FDA Rejects Accelerated Approval for Disc Medicine's Bitopertin for EPP
The FDA rejected accelerated approval for Disc Medicine's bitopertin for erythropoietic protoporphyria, citing insufficient evidence that biomarker reductions translate to clinical benefit. The agency wants to see results from the ongoing Phase 3 APOLLO trial before considering traditional approval, pushing any decision to at least mid-2027. Disc Medicine plans to address FDA concerns with APOLLO data expected in Q4 2026.
The U.S. Food and Drug Administration has issued a complete response letter rejecting accelerated approval for Disc Medicine's new drug application for bitopertin as a treatment for erythropoietic protoporphyria. The agency acknowledged that Phase 2 AURORA and BEACON data showed bitopertin significantly lowers the PPIX biomarker, but found no sufficient evidence that reductions in PPIX translated into improved sunlight-exposure outcomes in those trials.

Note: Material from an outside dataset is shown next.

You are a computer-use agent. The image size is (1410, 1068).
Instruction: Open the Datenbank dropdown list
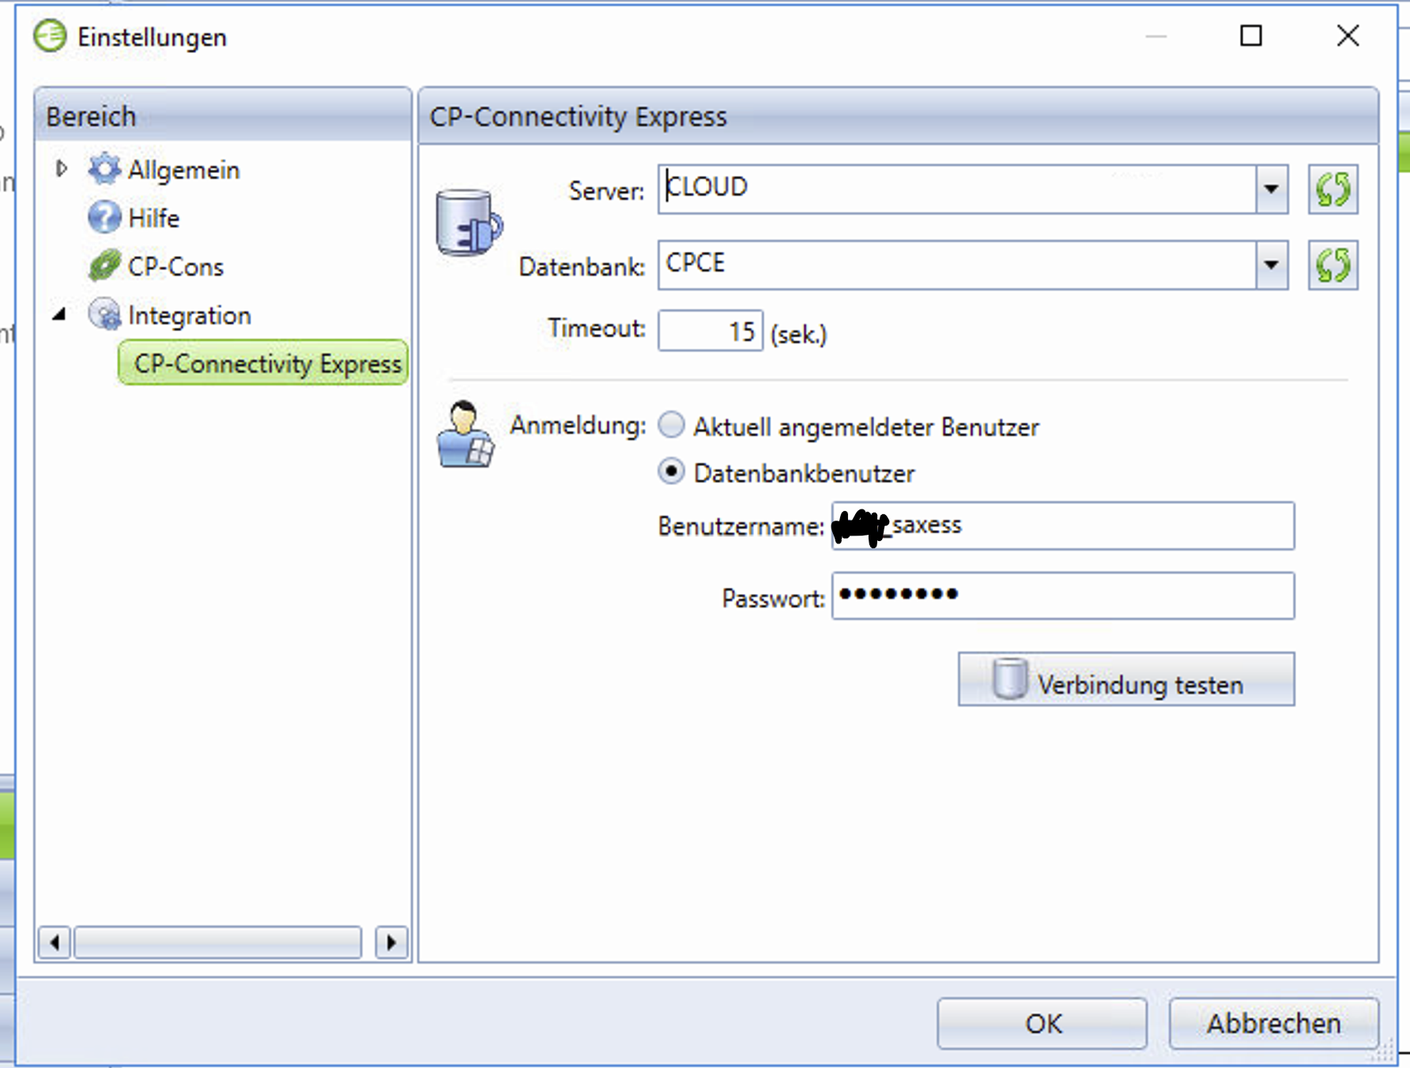tap(1271, 265)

The FDA indicated that results from the ongoing Phase 3 APOLLO trial could support traditional approval, effectively pushing any U.S. decision on bitopertin into at least mid-2027. The accelerated approval process required evidence of impact on a surrogate endpoint, the percentage change in whole blood metal-free protoporphyrin IX, and whether this change is likely to predict clinical benefit.
Disc expects issues raised by the FDA can be addressed through data from the APOLLO study, with topline data anticipated in the fourth quarter of 2026. The company intends to seek a Type A meeting with the FDA and plans to respond to the complete response letter, anticipating receiving a revised decision by mid-2027.
The last participant has been randomized and dosed in the Phase 3 APOLLO study of bitopertin in erythropoietic protoporphyria, with the study size expanded to 183 participants due to patient and physician demand. Results of the APOLLO study are expected in Q4 2026.
Bitopertin is an investigational, clinical-stage, orally administered inhibitor of glycine transporter 1 that is designed to modulate heme biosynthesis. Disc is developing bitopertin as a potential treatment for a range of hematologic diseases including erythropoietic porphyrias, where it has potential to be the first disease-modifying therapy.
The company held about $791 million in cash and securities at year-end 2025 and maintains it has funding runway into 2029. In January 2025, Disc raised $225.5 million via an upsized public offering to support its pipeline, which included bitopertin.